We can start simple and just plot the orbital frequency distribution for all sources. For a 1D distribution we only need to use xstr and can leave ystr as None. The various keyword arguments are passed to legwork.visualisation.plot_1D_dist() and legwork.visualisation.plot_2D_dist(), for more info check out the Visualisation tutorial!

[24]:
fig, ax = sources.plot_source_variables(xstr="f_orb", disttype="kde", log_scale=True, linewidth=3)
../_images/notebooks_Source_54_0.png

But we could also try to see how the detectable population is different from the entire population. Let’s create two frequency KDEs, one for the detectable binaries and another for all of them. For this we will use the which_sources parameter and pass a mask on the SNR.

[25]:
# calculate the SNR
snr = sources.get_snr(verbose=True)

# mask detectable binaries
detectable = snr > 7

# plot all binaries
fig, ax = sources.plot_source_variables(xstr="f_orb", disttype="kde", log_scale=True, linewidth=3,
                                        show=False, label="all binaries")

# plot all binaries
fig, ax = sources.plot_source_variables(xstr="f_orb", disttype="kde", log_scale=True, linewidth=3, fig=fig,
                                        ax=ax, which_sources=detectable, label="detectable binaries",
                                        show=False)

ax.legend()

plt.show()
Calculating SNR for 15000 sources
        0 sources have already merged
        15000 sources are stationary
                2819 sources are stationary and circular
                12181 sources are stationary and eccentric
../_images/notebooks_Source_56_1.png

Here’s we can see that the distribution is shifted to higher frequencies for detectable binaries which makes sense since these are easier to detect.
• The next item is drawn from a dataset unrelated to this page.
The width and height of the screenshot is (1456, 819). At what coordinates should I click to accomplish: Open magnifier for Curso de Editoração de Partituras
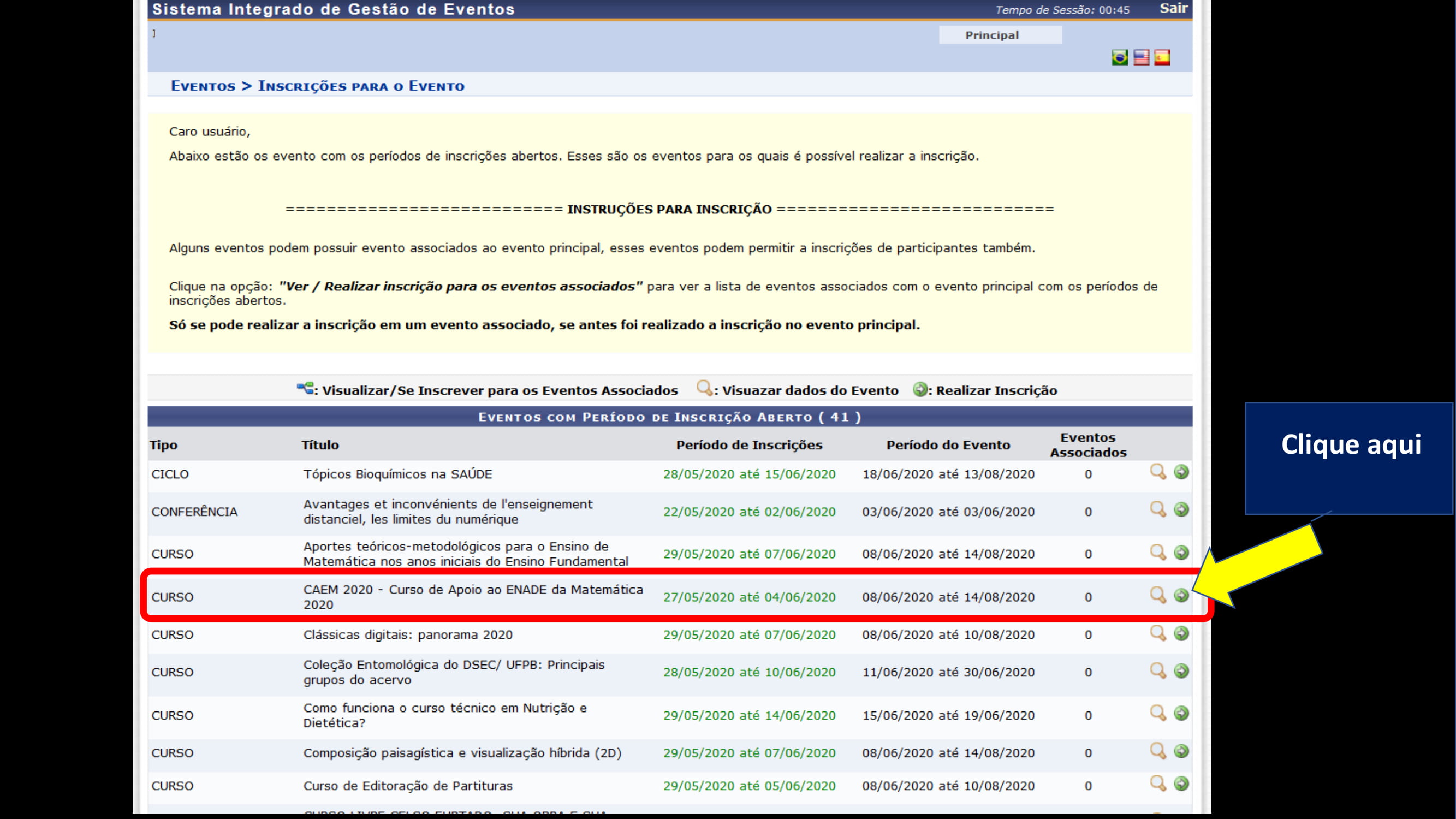pyautogui.click(x=1157, y=785)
Sources on the Sensitivity Curve

The other function is legwork.Source.source.plot_sources_on_sc() which plots all sources on the sensitivity curve.

Note

This is currently only implemented for stationary binaries. We are working on adding the same functionality for evolving binaries.
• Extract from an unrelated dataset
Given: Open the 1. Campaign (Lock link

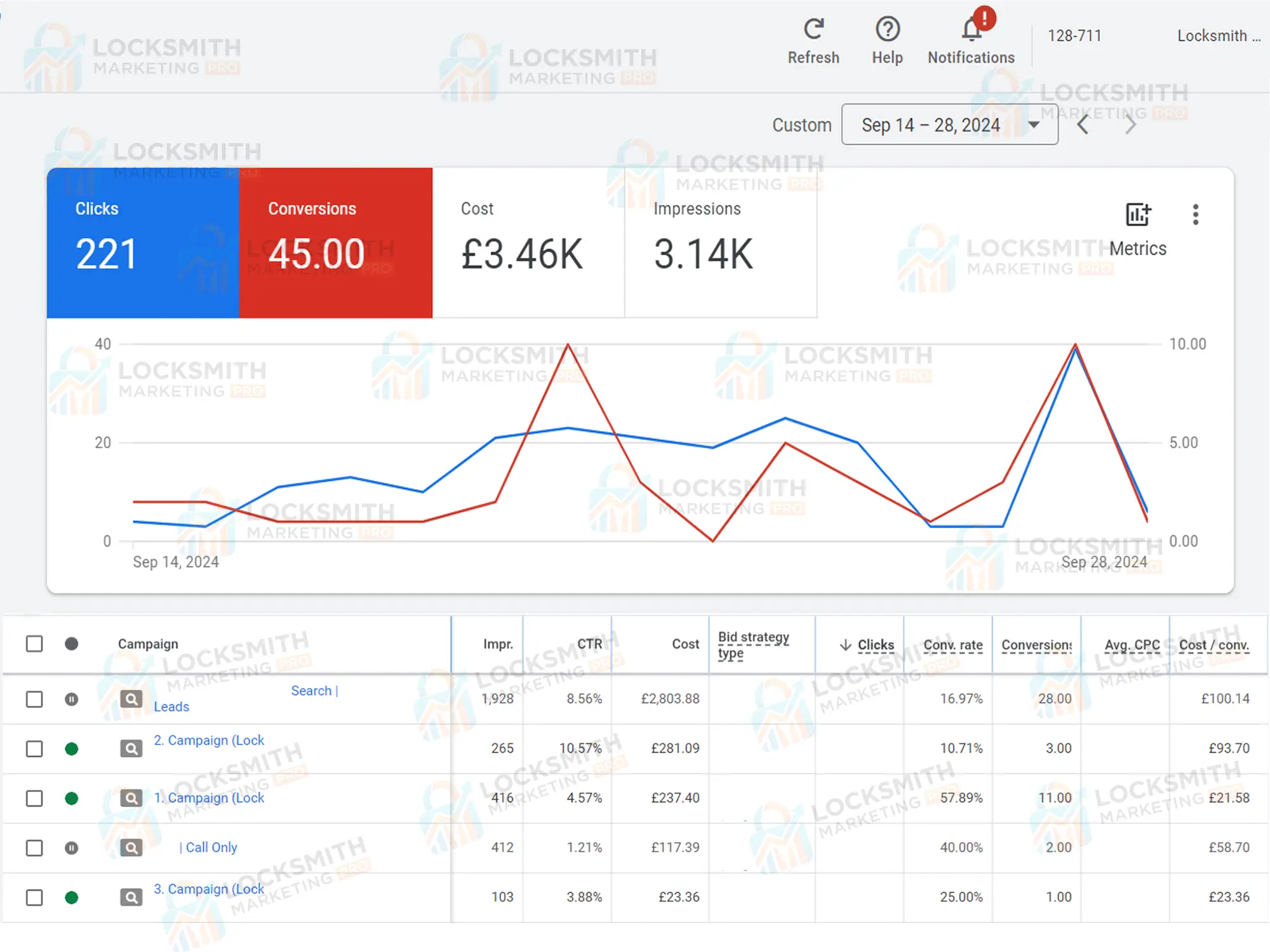Looking at the screenshot, I should click(x=210, y=798).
Here we set snr_cutoff=7 so that only binaries with SNR > 7 are plotted and switch the disttype to a KDE density plot. The circular binaries are plotted in blue and the eccentric binaries in orange.

[26]:
fig, ax = sources.plot_sources_on_sc(snr_cutoff=7, disttype="kde")
../_images/notebooks_Source_61_0.png

That’s all for this tutorial, be sure to check out the other ones to find other ways to keep your feet up and let us do the LEGWORK!